4) Bullet 9 of the Executive Summary is, as a number of media commentators have already noted, “high on rhetoric” and “low on substance”. It is described as a “Radical new approach”. It is far from radical, although inviting food and drink companies to set policy may be new and catastrophic. A sugar tax would be new and radical; banning food and drink company marketing to children would be radical; using a tax on processed food to subsidise real food (especially directed towards people less able to afford real food) would be radical. All of these could have an enormous impact on obesity and health. Having a “ladder of interventions” and adopting “the least intrusive approach” is only radical and new in its certainty to be ineffectual.
A few other points:
In the main body of the paper:
1.6 – “People in England are healthier and living longer than ever”.

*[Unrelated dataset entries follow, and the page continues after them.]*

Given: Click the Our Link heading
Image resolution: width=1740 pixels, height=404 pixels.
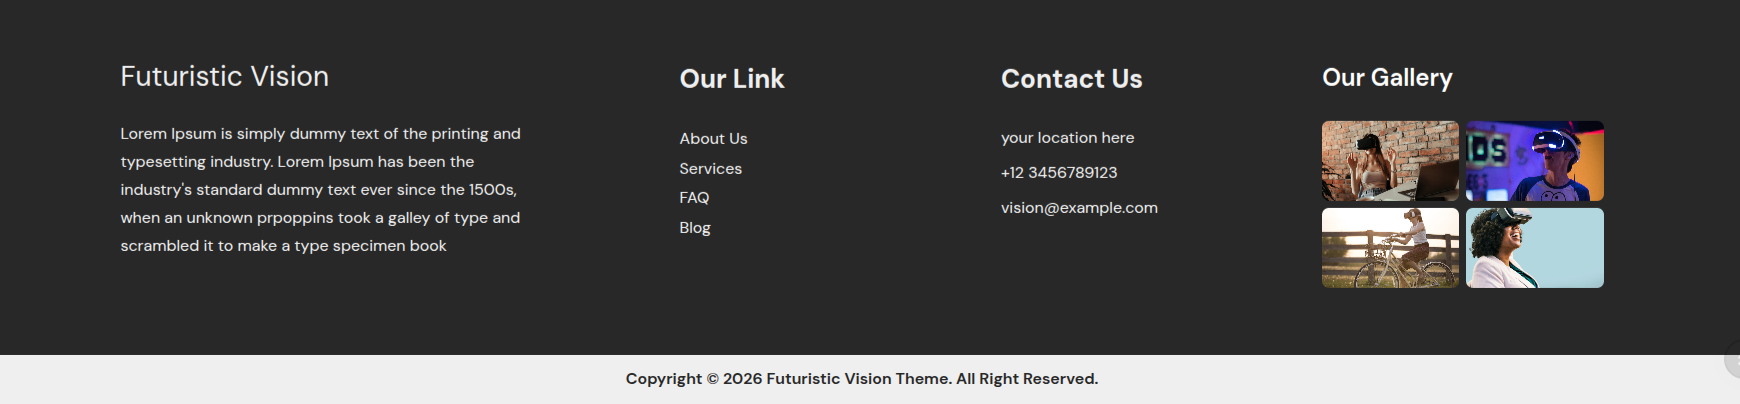Looking at the screenshot, I should (x=732, y=79).
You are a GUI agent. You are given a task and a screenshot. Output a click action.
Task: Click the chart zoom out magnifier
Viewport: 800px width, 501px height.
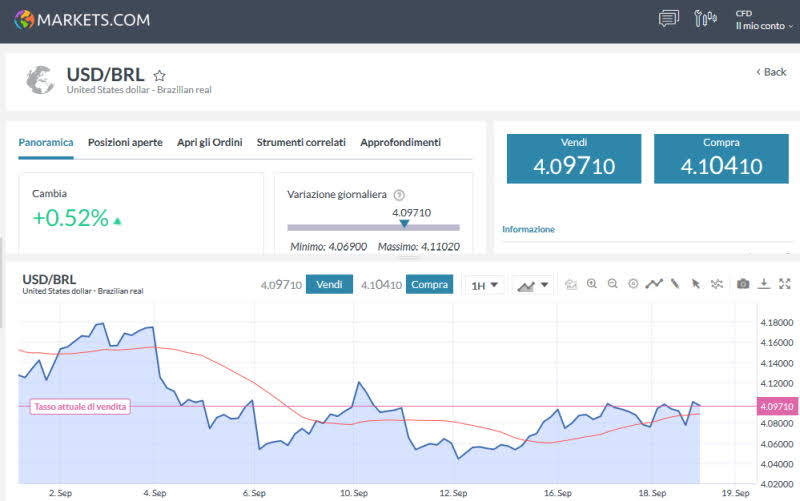click(x=613, y=284)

I disagree. I rarely see a healthy person. Two thirds are overweight; one quarter obese; one in three will die from a modern illness – heart disease; another one in three will die from another modern illness – cancer. Approximately three million British citizens are suffering diabetes – another modern illness. The average person that I see walking around the UK is fat and sick; tired and depressed – all, I would argue, as a result of the appalling dietary advice that they have been given over the past 30 years. We are keeping people alive longer, as a result of modern medicine and pharmacology (not always in a good way), but there are too many people “existing” rather than “living”. As point 1.10 says, and surely this is contradictory, “some 15.4 million people in England have a long standing illness.”
1.30 – “only 3 in 10 adults eat the recommended 5 portions of fruit and vegetables a day”.

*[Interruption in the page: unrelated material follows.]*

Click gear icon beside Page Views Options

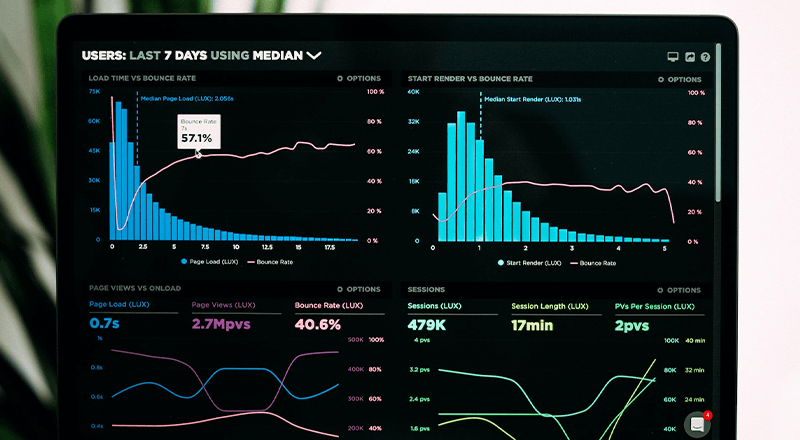tap(340, 289)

This is bad science. 5-a-day has no scientific foundation whatsoever. It was a marketing campaign started by the American National Cancer Institute and c. 20 fruit and vegetable companies in California in 1991 – the influence of the food industry in demonstration. Nearly 20 years later, this marketing slogan still has no evidence base (see reference 278) and yet it features in government, Department of Health, documents as if it is scientific. A 5-a-day marketing slogan, which could have had a significant impact on the health of English people, would have been liver, sardines, eggs, sunflower seeds and a green leafy vegetable. The fruit juice that mums are trying to get into their children, thinking they are following sound government advice, is fuelling the obesity epidemic and damaging our children’s livers. (There is more nonsense implying that 5-a-day is sound in point 3.31).
There are then 5 questions for consultation on which public comment is invited:
a. Are there additional ways in which we can ensure that GP’s and GP Practices will continue to play a key role in areas for which Public Health England will take responsibility?
b. What are the best opportunities to develop and enhance the availability, accessibility and utility of public health information and intelligence?
c. How can Public Health England address current gaps such as using the insights of behavioural science, tackling wider determinants of health, achieving cost effectiveness and tackling inequalities?
d. What can wider partners nationally and locally contribute to improving the use of evidence in public health?
e. We would welcome views on Dr Gabriel Scally’s report. If we were to pursue voluntary registration, which organisation would be best suited to provide a system of voluntary registration for public health specialists?
– nothing about should we have food and drink companies writing our obesity and drinking strategy. Just the usual vacuous ‘consultation’ questions that are designed to only invite comments on the least contentious areas in the secure knowledge that consultation won’t change the government’s plans anyway. As for evidence in public health? 5-a-day?!
I await the obesity paper in the spring.